The Pedigree Cattle Trust is calling for an independent review of the measures taken to eradicate bovine tuberculosis (bTB) in Northern Ireland.

The request was made at a meeting of farmers, hosted by the organisation in Co. Armagh.

Leading Trust member, Brian Walker, said: “The review must be led by an independent cohort of people who are not veterinary surgeons.

“Up to now, all of the policies implemented in an attempt to eradicate bTB have been led by public sector vets. It is time that we had a fresh approach taken, one which includes the active participation of the private sector.

“Certainly, vets must be included in the envisaged review process, but, they should not be the final decision makers in the process.”

According to members of the Trust, the bTB review could be completed in six months.

Attending the bTB meeting in Armagh, (l-r): Ross Irwin, Eglish; Jonny Buckley MLA and Jordan McLean, Donaghmore

Walker continued: “One of the key points, which this review process must address, is the relevance of the bTB skin test, which is widely used throughout the UK and Ireland at the present time

“It is not accurate enough – other options must be looked at. A significant range of bTB testing procedures are now available – their relevance must be fully assessed.”

The Trust member also confirmed that pedigree cattle breeders in Northern Ireland will not accept any reduction in bTB reactor valuations.


“The current scheme is hardy fit for purpose, given that it does not cover the consequential losses incurred by livestock farmers in the wake of animals being removed from their herds.

“The current Department of Agriculture, Environment and Rural Affairs (DAERA) bTB compensation review is suggesting that affected farmers should only receive 75% of a reactor’s market value.
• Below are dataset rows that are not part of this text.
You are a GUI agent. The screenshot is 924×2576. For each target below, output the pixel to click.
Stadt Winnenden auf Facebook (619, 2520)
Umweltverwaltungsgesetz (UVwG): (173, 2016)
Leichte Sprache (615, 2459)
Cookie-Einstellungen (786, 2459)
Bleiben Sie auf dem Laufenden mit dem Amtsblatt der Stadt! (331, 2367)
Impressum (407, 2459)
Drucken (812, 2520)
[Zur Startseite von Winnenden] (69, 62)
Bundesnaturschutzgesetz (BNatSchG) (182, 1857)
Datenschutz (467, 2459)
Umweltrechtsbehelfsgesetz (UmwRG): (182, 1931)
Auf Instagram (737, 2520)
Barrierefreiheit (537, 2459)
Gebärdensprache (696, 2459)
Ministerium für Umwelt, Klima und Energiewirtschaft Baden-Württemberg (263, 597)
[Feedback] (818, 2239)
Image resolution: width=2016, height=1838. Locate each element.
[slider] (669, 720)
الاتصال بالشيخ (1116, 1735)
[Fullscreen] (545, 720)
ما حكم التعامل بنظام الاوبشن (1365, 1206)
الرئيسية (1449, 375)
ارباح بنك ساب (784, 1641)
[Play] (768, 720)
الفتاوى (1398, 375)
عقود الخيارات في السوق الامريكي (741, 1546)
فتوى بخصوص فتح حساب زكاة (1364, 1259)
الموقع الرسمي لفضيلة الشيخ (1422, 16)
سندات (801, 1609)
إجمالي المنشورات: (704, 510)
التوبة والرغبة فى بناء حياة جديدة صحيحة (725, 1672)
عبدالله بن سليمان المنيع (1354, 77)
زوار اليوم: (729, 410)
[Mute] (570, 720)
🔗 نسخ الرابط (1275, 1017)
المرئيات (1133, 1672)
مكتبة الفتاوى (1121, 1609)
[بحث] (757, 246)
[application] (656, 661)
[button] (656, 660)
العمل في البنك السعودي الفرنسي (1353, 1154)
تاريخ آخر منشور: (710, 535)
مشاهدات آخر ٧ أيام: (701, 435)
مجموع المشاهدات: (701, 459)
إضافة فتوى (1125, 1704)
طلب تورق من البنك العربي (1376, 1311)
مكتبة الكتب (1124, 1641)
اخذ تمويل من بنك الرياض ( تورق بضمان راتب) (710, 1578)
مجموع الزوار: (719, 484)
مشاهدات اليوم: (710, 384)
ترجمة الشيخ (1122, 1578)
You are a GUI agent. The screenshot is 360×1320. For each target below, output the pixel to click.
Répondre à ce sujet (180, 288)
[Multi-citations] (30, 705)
Such a proposal is not fit for purpose,” he added.

Walker pointed out that three key challenges faced the cattle sector in Northern Ireland at the present time, being climate change, the nitrates issue and bTB.

Where climate change is concerned, he noted the recent decisions taken by the Scottish Executive to step back from a number of the annual targets previously agreed.

“Here in Northern Ireland, DAERA has decided to go down the legislative and enforcement route in order to secure change across a broad spectrum of key policy areas.

“This approach will not work. All it will do is serve to further alienate rural communities. What is required, is a process based on better education and communication across agriculture as a whole.

“If this approach requires DAERA and other bodies interfacing with individual farming families on a regular and ongoing basis, so be it,” Walker explained.